The analyst’s note also suggests that instead of apps, the smartphone could rely on AI agents to complete different tasks. Currently, Apple and Google control the app pipeline and the type of system access they get, restricting some of their functions. Kuo suggests that by creating its own smartphone and hardware stack, OpenAI would be able to use AI in all kinds of features without restrictions. With ChatGPT nearing a billion weekly users, a hardware product for daily use could also bode well for OpenAI’s ambition to reach more consumers.

This thinking is not restricted to OpenAI. Vibe coding app makers are predicting a future that doesn’t involve apps. Nothing CEO Carl Pei said at SXSW that apps will eventually go away.

Kuo believes that OpenAI’s smartphone would be designed to continuously understand users’ context. By offering the phone itself, the company could gain access to more data about users’ habits than an app on the phone could. He also said that the company will work on a mixture of small on-device models and cloud models to handle different types of requests and tasks.

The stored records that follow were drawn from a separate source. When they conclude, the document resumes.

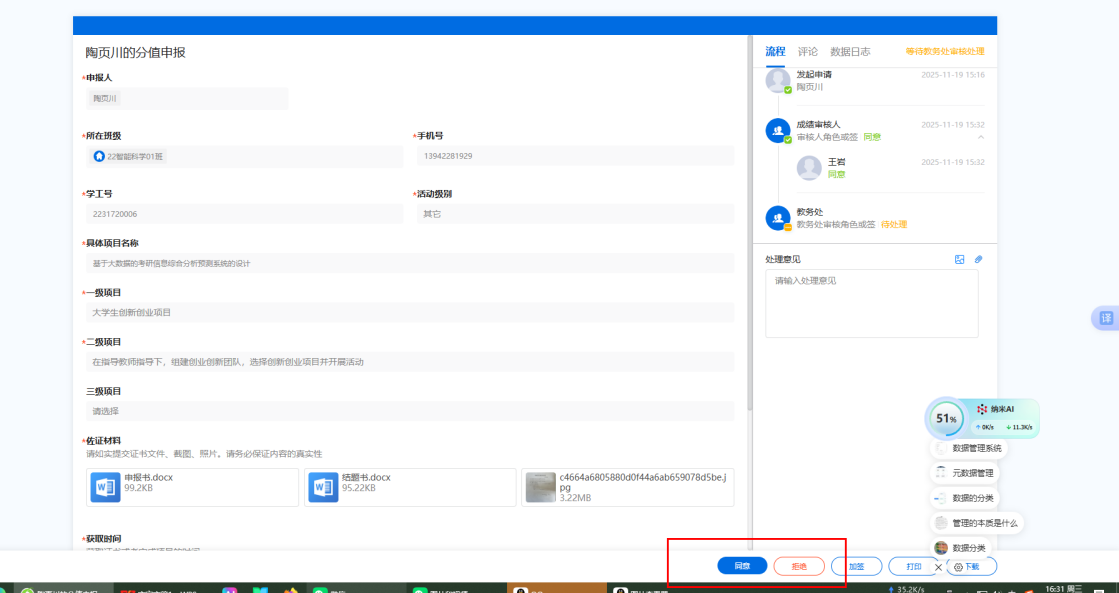Open the 三级项目 dropdown showing 请选择
The width and height of the screenshot is (1119, 593).
(x=410, y=411)
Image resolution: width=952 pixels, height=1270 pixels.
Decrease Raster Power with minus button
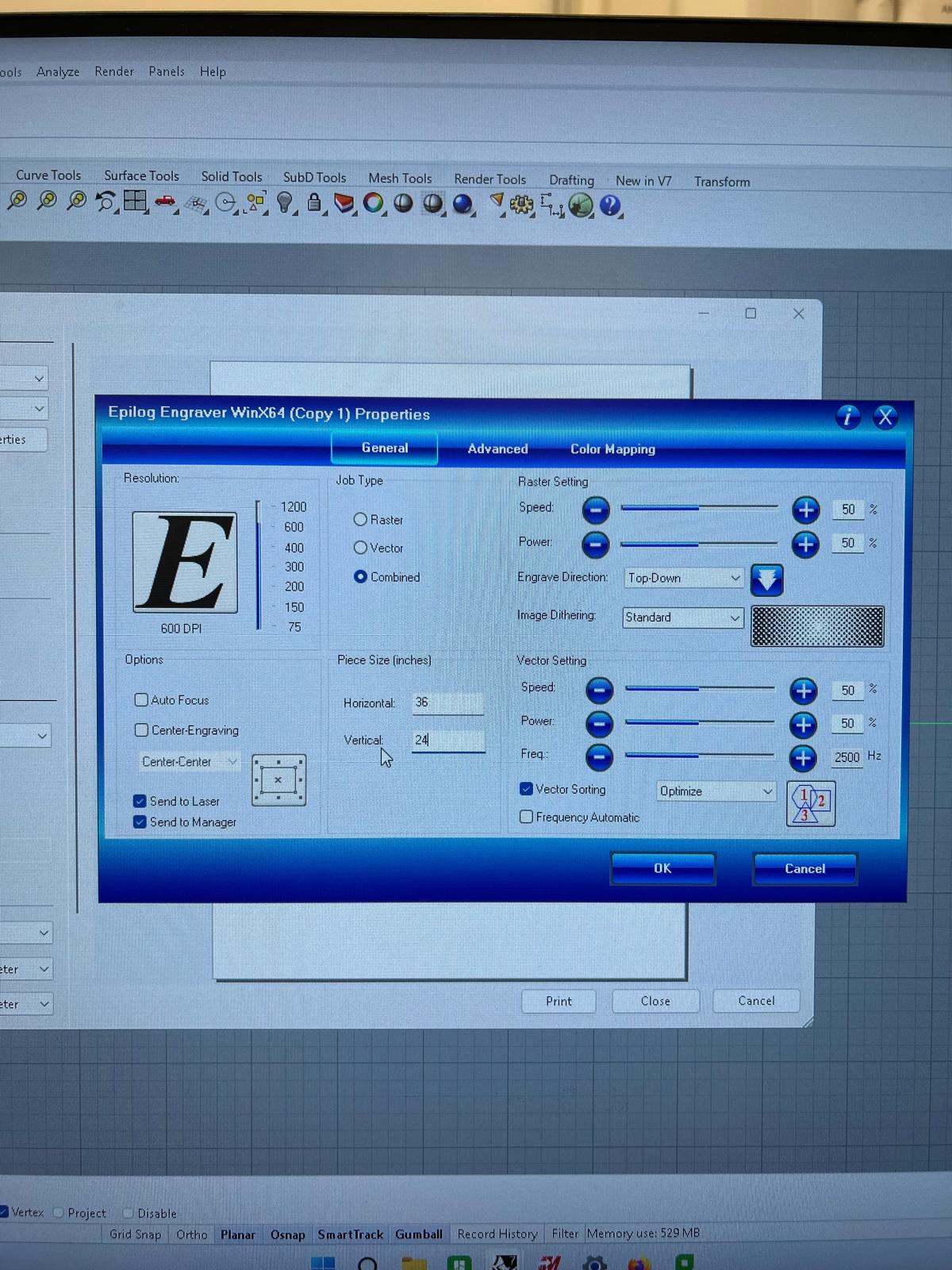coord(596,545)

The analyst said the smartphone’s specifications and its component suppliers are expected to be finalized by the year-end or by the first quarter of 2027, with mass production of the device expected to start in 2028.

Earlier this year, OpenAI Chief Global Affairs Officer Chris Lehane said that the company is on track to announce its first hardware product in the second half of 2026. Several reports at that time indicated that the device could be uniquely designed earbuds.

OpenAI didn’t comment on the story at the time of writing.